Building a Unified Service Mesh at a Major Streaming Company

When I joined the Production Engineering team at a major streaming entertainment company, we faced a common challenge in modern microservices architectures: each team had built their own ingress solution using different technologies like NGINX or AWS API Gateway. While this autonomy promoted innovation, it also led to duplicated efforts, inconsistent implementations of critical features, and increased operational overhead. We needed a unified solution that would abstract away traffic management complexities while providing enterprise-grade reliability.

Creating a Central Traffic Management Platform

We designed and built a centralized traffic management platform based on Envoy proxy to serve as the front door for all incoming traffic to our cloud infrastructure. The system needed to handle millions of HTTP requests per second to support our growing user base of tens of millions of subscribers.

Technical Architecture

We built the platform with several key architectural components:

1. The Edge Layer

At its core, our system runs multiple Envoy proxy instances behind Network Load Balancers (NLBs) for redundancy.
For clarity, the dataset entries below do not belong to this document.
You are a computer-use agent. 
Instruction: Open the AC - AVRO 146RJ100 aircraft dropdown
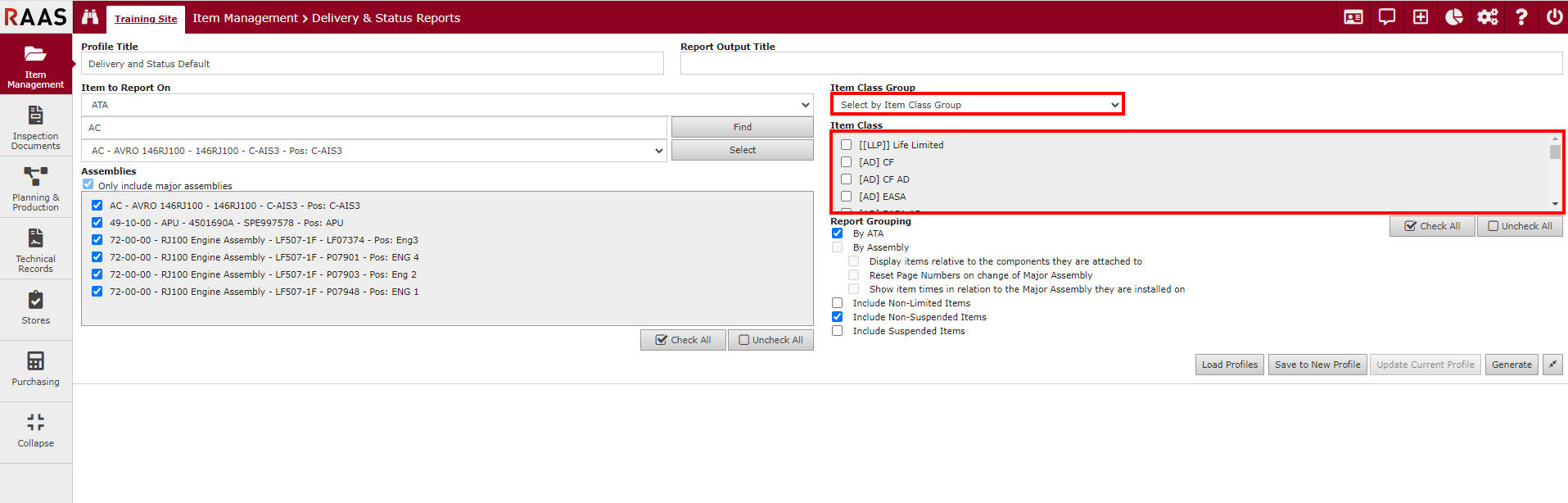point(373,151)
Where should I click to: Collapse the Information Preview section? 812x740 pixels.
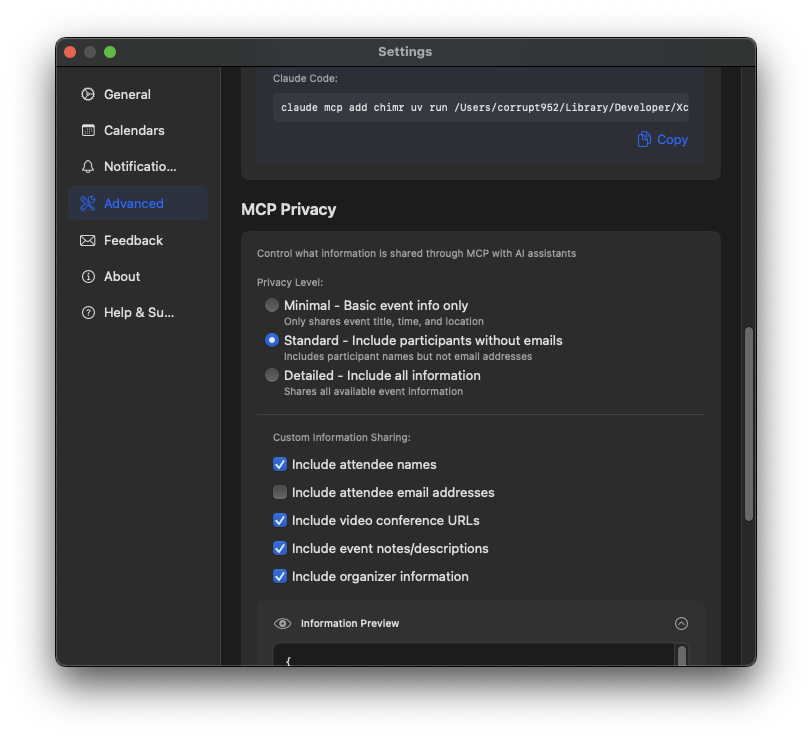681,623
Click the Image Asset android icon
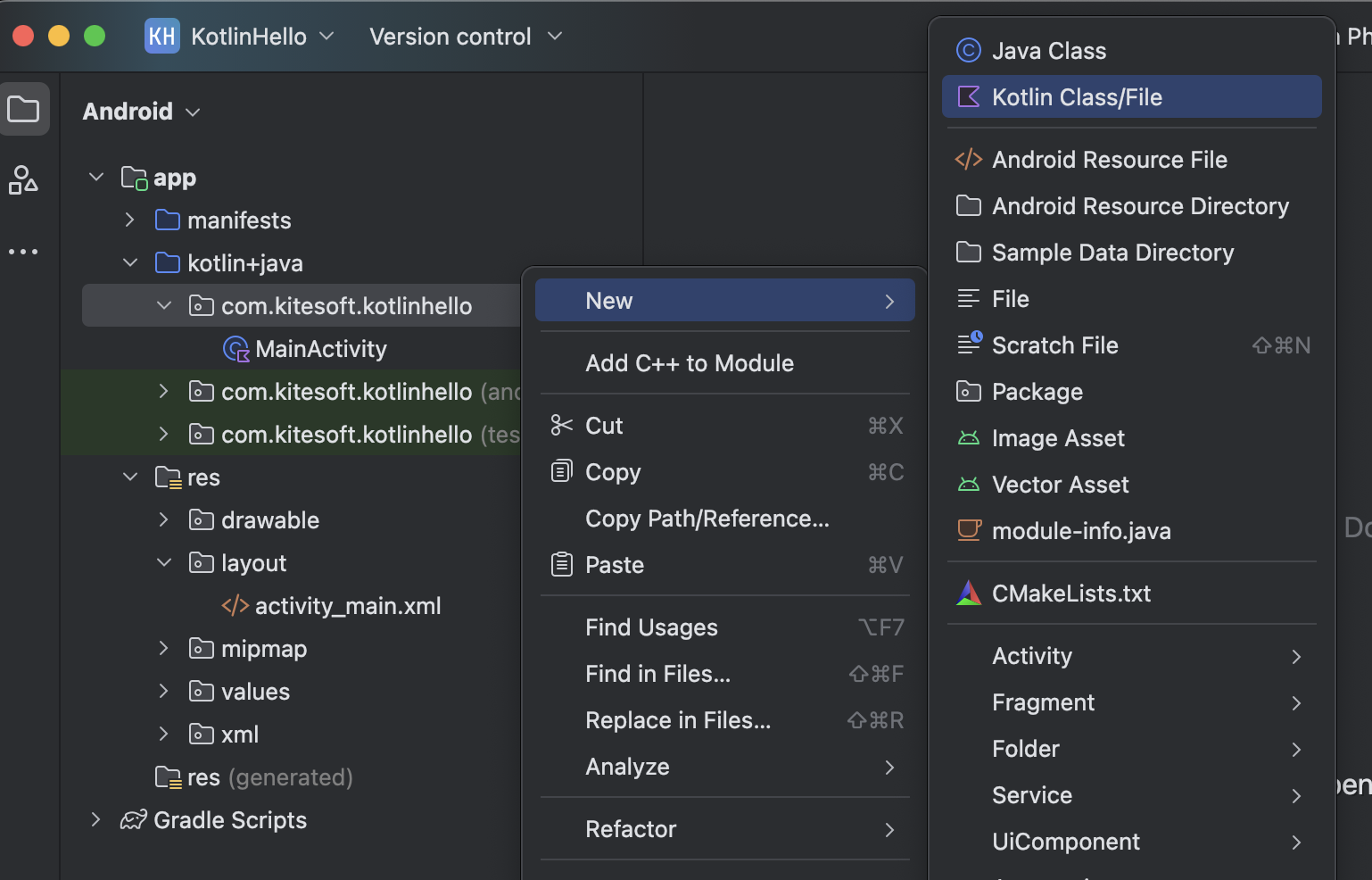Image resolution: width=1372 pixels, height=880 pixels. [x=968, y=438]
These proxies handle everything from TLS termination to advanced traffic management features. We deployed them across different availability zones to ensure high availability.

2. Configuration Management

One of our most interesting design decisions was implementing a "configuration-as-code" approach. All traffic routing rules are stored in version control repositories as YAML files, allowing for version control, peer review, and automated testing. This meant teams could manage their traffic rules using familiar Git workflows.
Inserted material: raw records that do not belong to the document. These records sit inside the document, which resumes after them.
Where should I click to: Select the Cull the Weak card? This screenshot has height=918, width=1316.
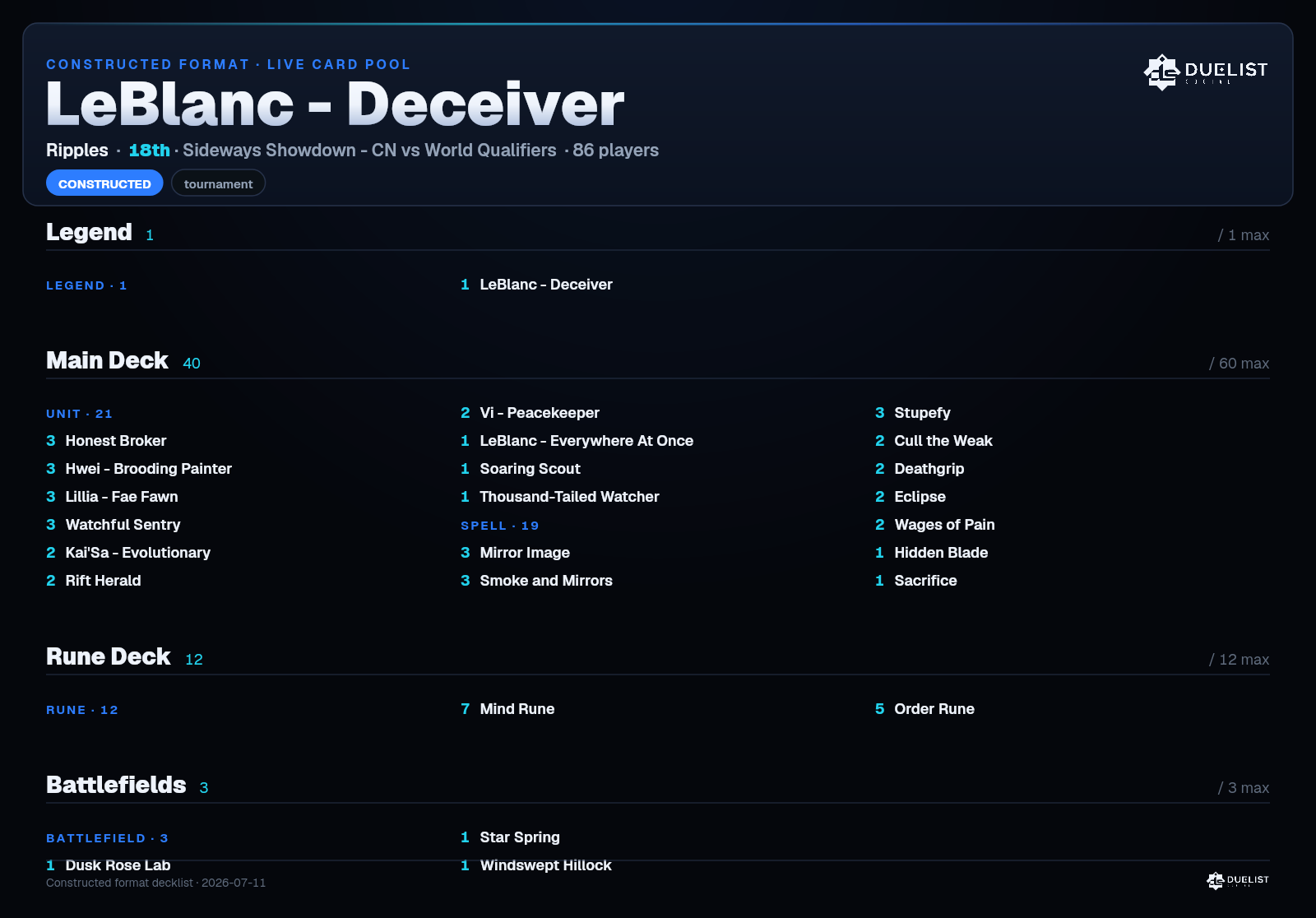tap(943, 441)
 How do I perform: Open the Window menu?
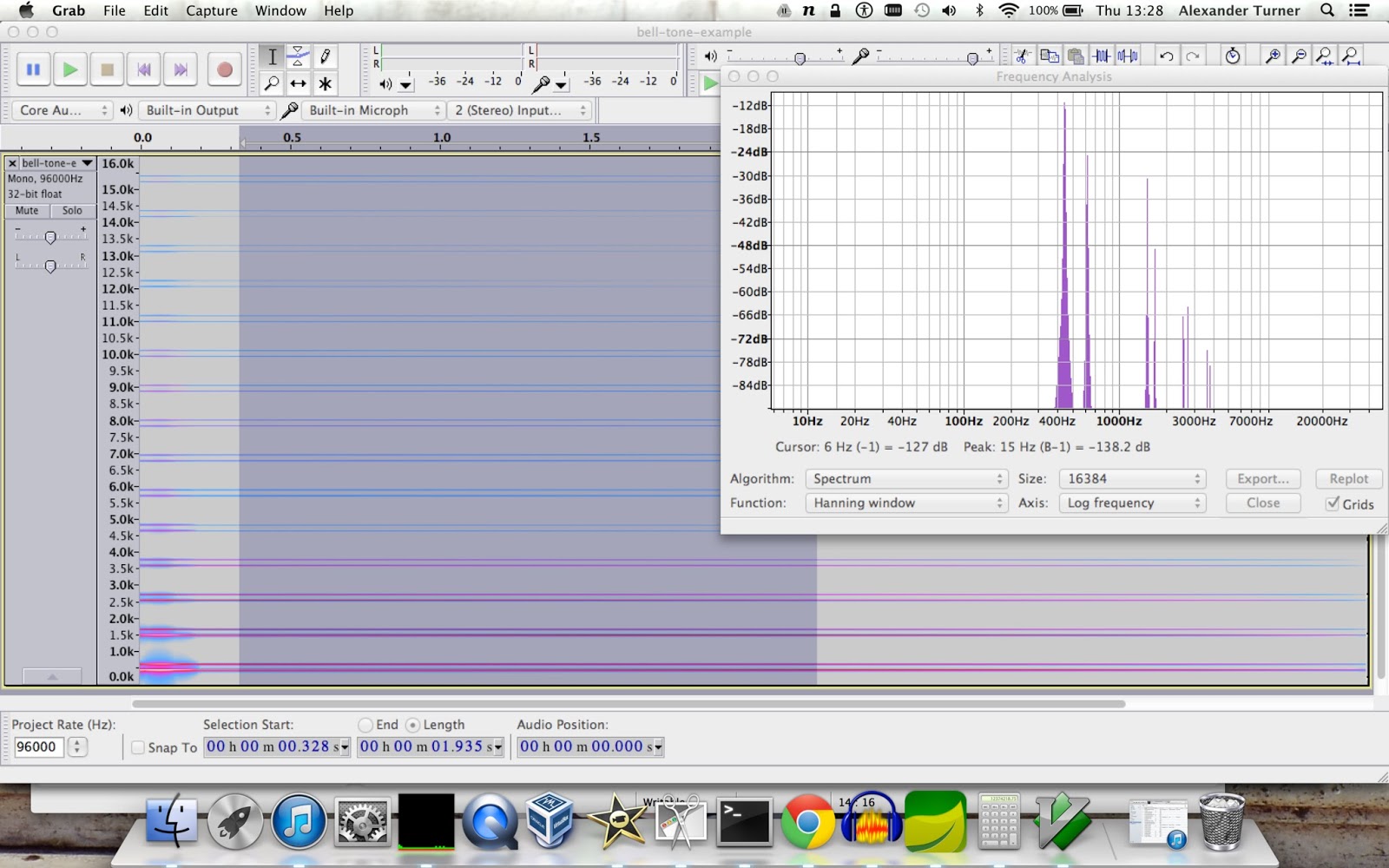(280, 10)

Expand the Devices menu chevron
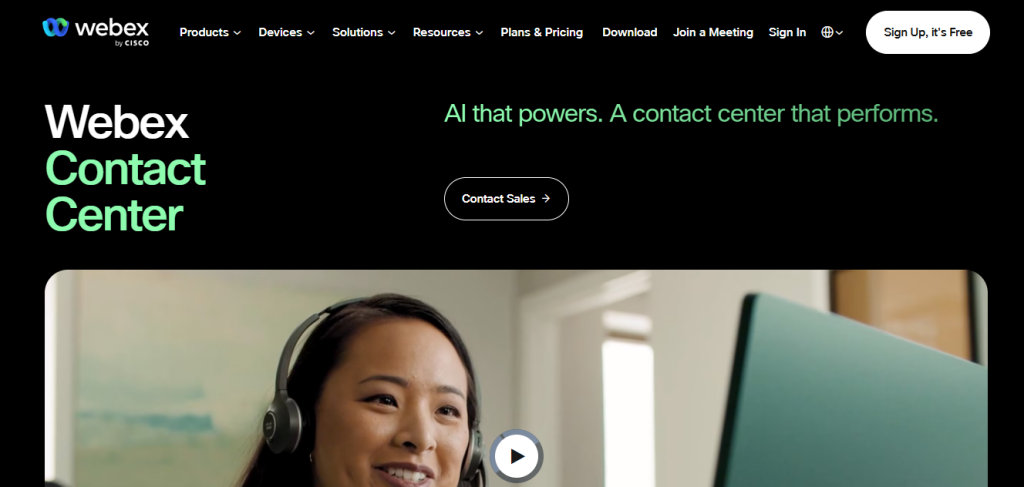click(311, 33)
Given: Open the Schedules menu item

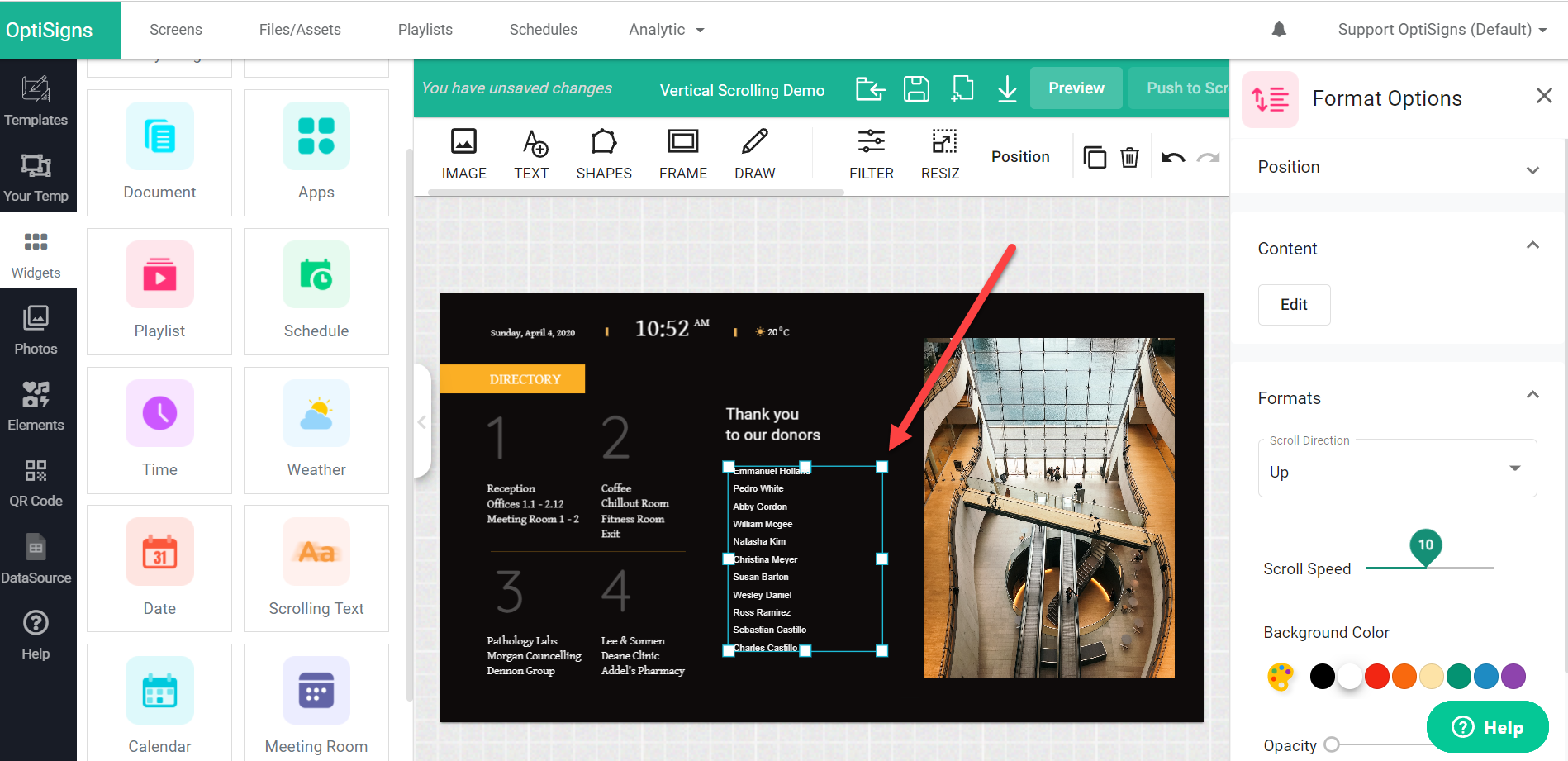Looking at the screenshot, I should 543,30.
The configuration system supports sophisticated features like:

  • Path-based and header-based routing
  • Weighted traffic distribution for A/B testing
  • Circuit breaking to prevent cascade failures
  • Rate limiting to protect services
  • Request/response header manipulation

3. Control Plane Evolution

Our control plane architecture evolved through two major iterations. Initially, we used Ansible to deploy static configurations, which worked but had limitations in terms of deployment speed. Later, we developed a more sophisticated system where Envoy instances would pull their configuration from a central service, enabling faster updates and more dynamic behavior.
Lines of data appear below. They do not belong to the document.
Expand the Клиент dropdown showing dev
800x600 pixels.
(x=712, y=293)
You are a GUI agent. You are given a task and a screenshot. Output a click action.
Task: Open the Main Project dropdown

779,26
Tackling Complex Challenges

1. Graceful Degradation

One of our biggest technical challenges was implementing graceful degradation under high load. We developed a multi-layered approach:

  1. Request prioritization to ensure critical traffic always gets through
  2. Adaptive concurrency limits that automatically adjust based on backend performance
  3. Intelligent load shedding that preserves core functionality during extreme load

2. Observability

Making a system observable was crucial for operating at scale. We implemented comprehensive monitoring using:

  • Detailed access logs for debugging
  • Metrics exposition for monitoring systems
  • Distributed tracing to track requests across services
  • Health checking and anomaly detection

Key Learnings
  1. Start Simple, Scale Smart: We began with basic routing capabilities and gradually added more sophisticated features based on real needs.
  2. Configuration as Code Works: Treating configuration as code and using Git workflows proved invaluable for managing complex routing rules at scale.
  3. Observability First: Building comprehensive observability into the system from the start made it much easier to diagnose issues and optimize performance.
  4. Embrace Progressive Delivery: Having mechanisms for gradual rollouts and easy rollbacks was crucial for maintaining reliability while evolving the system.

Looking Forward

The platform continues to evolve as we add new capabilities and optimize existing ones. It's become a crucial part of our infrastructure, handling millions of requests while providing the reliability and flexibility modern cloud applications need.

For engineers looking to build similar systems, I'd emphasize the importance of starting with a solid foundation of basic routing and gradually adding more sophisticated features as needed. The investment in good observability and configuration management will pay dividends as the system grows in complexity and scale.

This experience taught me that building reliable distributed systems isn't just about the technology choices - it's about understanding user needs, planning for failure, and building systems that are both powerful and simple to use. The success of our platform showed that with the right architecture and approach, we can solve complex problems while making life easier for our fellow engineers.